* **Excerpt to read**
I absolutely love it! I can’t stop listening to it–as soon as it’s finished I find myself going back to track one and starting all over again.

(above: I’d give it another thumbs up if I wasn’t afraid of dropping the jewel case on the floor.)

Here’s why I’m addicted to this damn thing–Weezer decided to flip the bird to music critics and throw any and all self consciousness out the window, all while creating the album they wanted to make, having a boat-load of fun in the process.

It’s no secret that Rivers Cuomo has been infatuated with hip-hop slang ever since penning the lyrics to “Buddy Holly” (“What’s with these homies dissin’ my girl?”), but it’s refreshing to see him finally embrace his rap jones on the Red Album, pulling out his rhyme pad for a majority of the tracks. Critics may call his rhyme flow elementary, but c’mon, after writing five albums’ worth of material, both loved and worshipped by mainstream and college radio kids alike (including an album that could go down in history as one of the most bizarrely honest rock albums of all-time), where do you go from there?

* **Required work**
a – Could you reproduce the passage of the Weezer review starting with "I absolutely love" and going on through "in the process."?
b – Which hyphenated words appear in the Weezer review?

* **Dataset entries**
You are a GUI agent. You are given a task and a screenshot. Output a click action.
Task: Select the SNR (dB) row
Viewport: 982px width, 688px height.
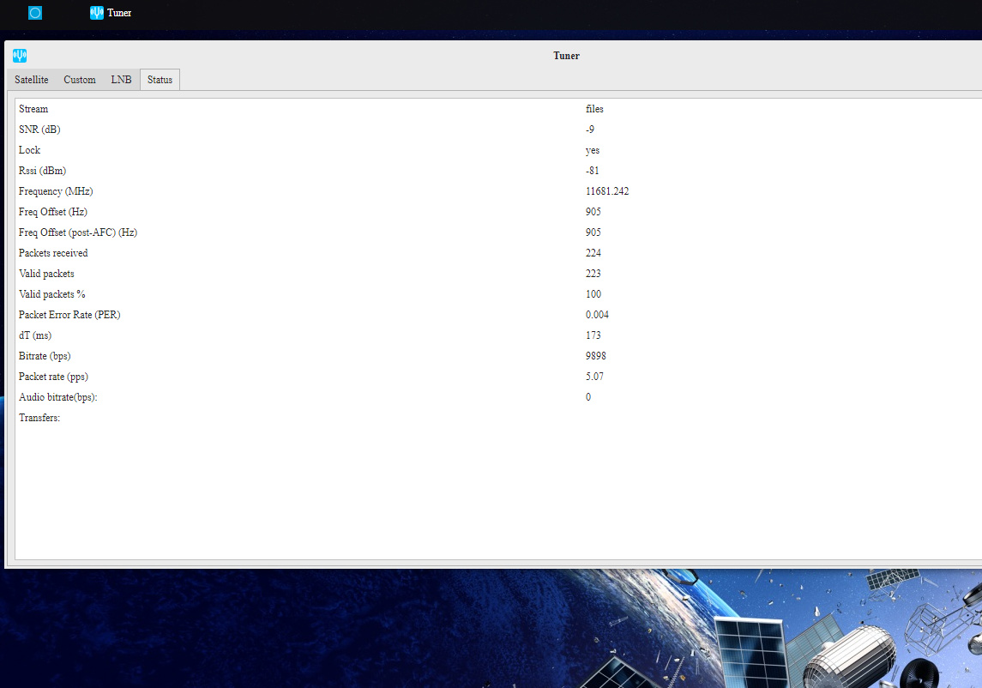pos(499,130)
---
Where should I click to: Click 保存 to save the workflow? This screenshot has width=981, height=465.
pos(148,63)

* **Responses**
a –
I absolutely love it! I can’t stop listening to it–as soon as it’s finished I find myself going back to track one and starting all over again.

(above: I’d give it another thumbs up if I wasn’t afraid of dropping the jewel case on the floor.)

Here’s why I’m addicted to this damn thing–Weezer decided to flip the bird to music critics and throw any and all self consciousness out the window, all while creating the album they wanted to make, having a boat-load of fun in the process.

b –
hip-hop
boat-load
all-time